Il paradosso di uno Stato che condanna i suoi cittadini perché disobbedienti alle leggi e, lui stesso, si rende criminale nel non rispettare le sue stesse leggi emerge evidente dal confronto delle parole del Ministro della Giustizia Orlando con quelle del Primo Presidente della Corte di Cassazione pronunciate durante i rispettivi discorsi tenuti in occasione dell’inaugurazione dell’anno giudiziario.

Se per il Ministro Orlando, gli effetti dei provvedimenti legislativi adottati (dal Governo, ndr) sono desumibili, in primo luogo, dalla rilevante diminuzione del numero dei detenuti presenti in carcere, contemporaneamente sono aumentate le misure alternative alla detenzione sino ad arrivare, al 31 dicembre 2014, a 31.962. Dico questo – aggiunge Orlando – per rispondere con i numeri a chi ha più volte parlato di un indulto mascherato. Questi numeri ci dicono altro: non abbiamo rinunciato alla sanzione penale. Abbiamo semplicemente applicato una diversa sanzione”, per il Primo Presidente della Cassazione Giorgio Santacroce, le cose stanno assai diversamente.

Nello stesso giorno e nello stesso contesto in cui Orlando da’ i numeri e dice quello che dice, il Presidente Santacroce gli ricorda che “le carceri sono la carta d’identità dello Stato costituzionale e dello Stato di diritto”. E che, “se è legittimo e costituzionale togliere a un uomo la libertà, non è legittimo ed è incostituzionale togliergli la dignità”.

Bisogna ringraziare Riccardo Arena che, da Radio Radicale, fa ascoltare le parole del Presidente Santacroce pronunciate subito dopo quelle del Ministro Orlando. Su queste contraddizioni si dovrebbe, quantomeno, aprire un dibattito. Invece niente. Zero assoluto. Perché il primo Presidente della Cassazione, senza mezzi termini, ha spiegato al Governo che, se da un lato “le misure finora prese vanno senz’altro nella direzione giusta” queste, ha aggiunto, “non sono risolutive”. Perché “anche se il numero dei detenuti tende a diminuire, l’emergenza determinata dal sovraffollamento, suicidi e tensioni nelle strutture carcerarie non è ancora rientrata e non può protrarsi ulteriormente, come ha ammonito la Corte Costituzionale. Bisogna ripensare – ha aggiunto Santacroce – il tema del carcere e dell’intero sistema sanzonatorio penale, assicurando il rispetto della dignità della persona nella fase di esecuzione della pena”. Perché, ha concluso, “siamo ancora lontani dall’aver realizzato un sistema nel quale la sanzione penale costituisca la estrema ratio di protezione giuridica e, all’interno del sistema penale, il carcere costituisca l’estrema ratio di sanzione da impiegare soltanto quando non siano utilizzabili misure diverse e meno afflittive”.

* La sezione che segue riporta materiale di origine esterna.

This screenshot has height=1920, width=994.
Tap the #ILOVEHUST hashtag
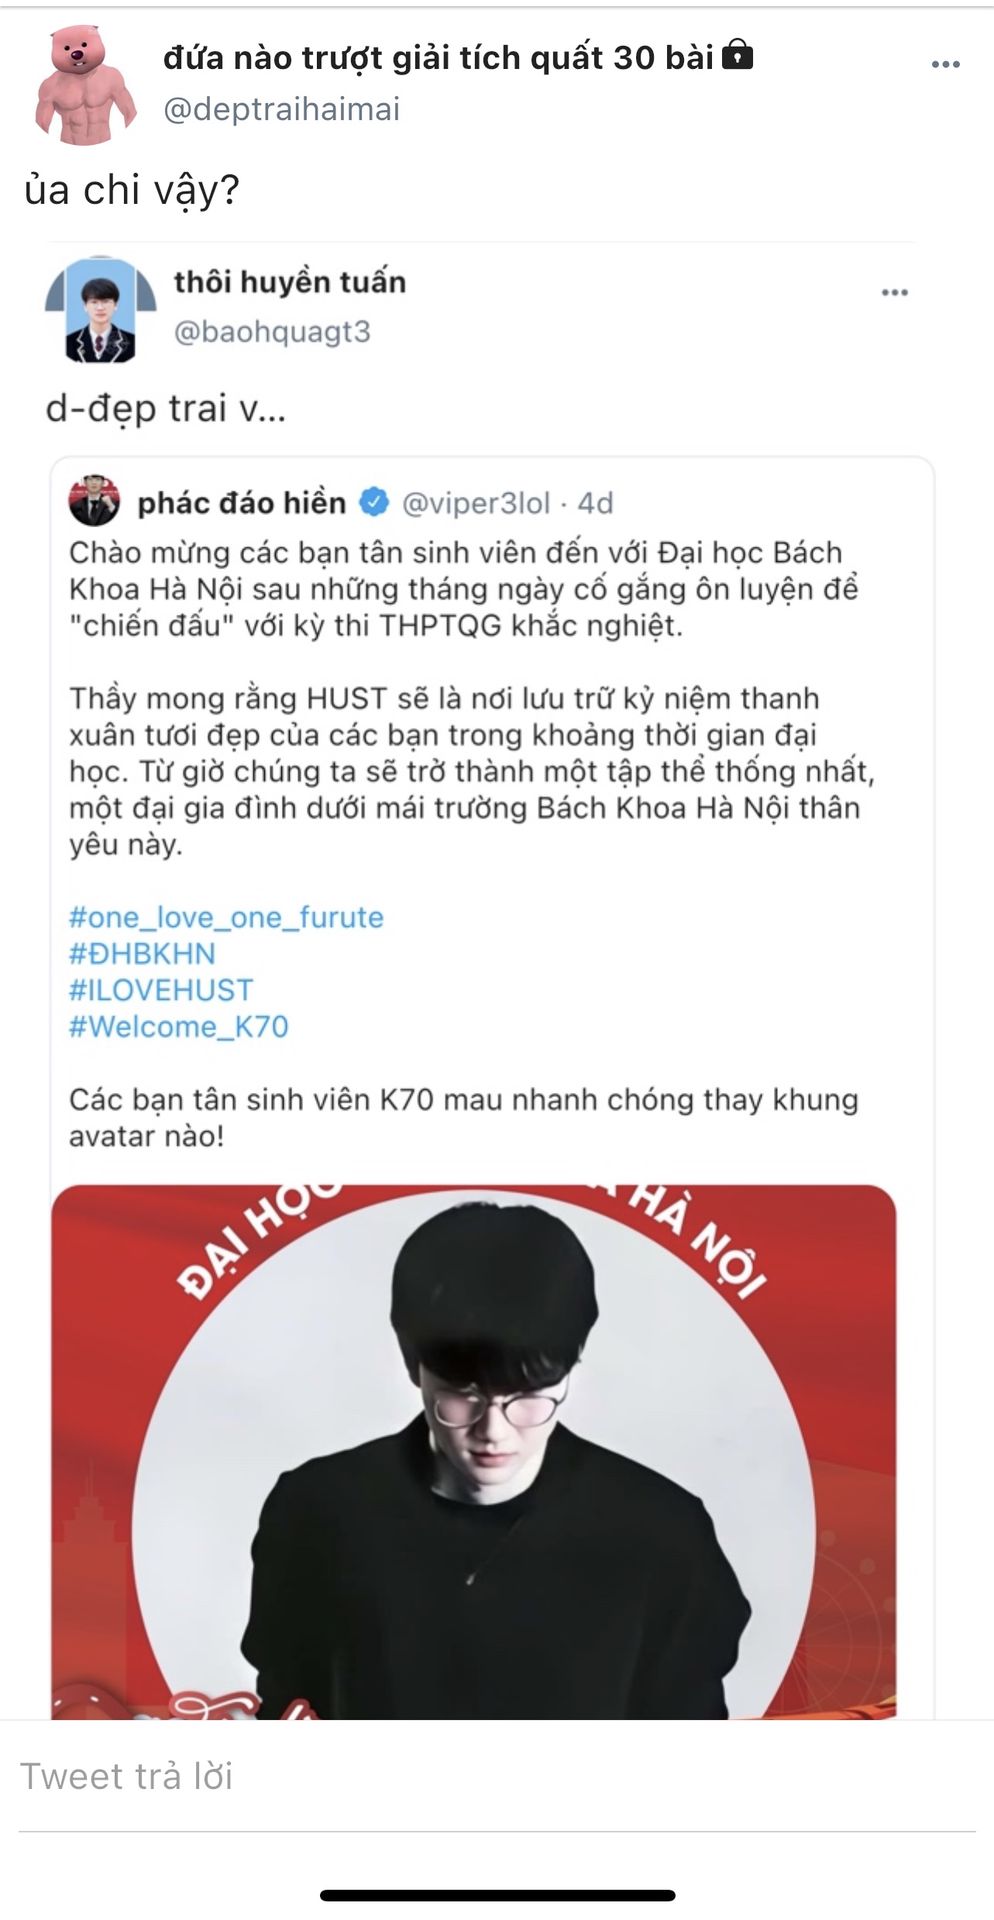161,990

A sentire queste discrepanze tra un ministro della Giustizia che dice che l’emergenza è superata e un presidente della Cassazione che invece spiega chiarissimamente che l’emergenza perdura, in un Paese che fosse un minimo civile si dovrebbe aprire un dibattito serio in quelle sedicenti trasmissioni di approfondimento, invece niente. Per poter cogliere tali discrepanze e tali contraddizioni, c’è bisogno di accendere Radio Radicale e ascoltare il lavoro meticoloso fatto da Riccardo Arena nel selezionare i relativi passaggi dei due discorsi. 

Tralasciando l’aspetto dell’informazione che tragicamente è assente in questo Paese, c’è da notare che in base a quanto detto anche dal Presidente della Cassazione Giorgio Santacroce, quel messaggio costituzionale dell’ormai emerito Presidente della Repubblica Giorgio Napolitano inviato alle Camere l’8 ottobre del 2013, che è stato trattato dal Parlamento in modo non costituzionalmente adeguato perché non è stato neanche discusso, rimane ancora straordinariamente e drammaticamente attuale tant’è che i Radicali, guidati da Rita Bernardini, lo hanno posto al centro della loro azione politica durante l’ultimo comitato nazionale.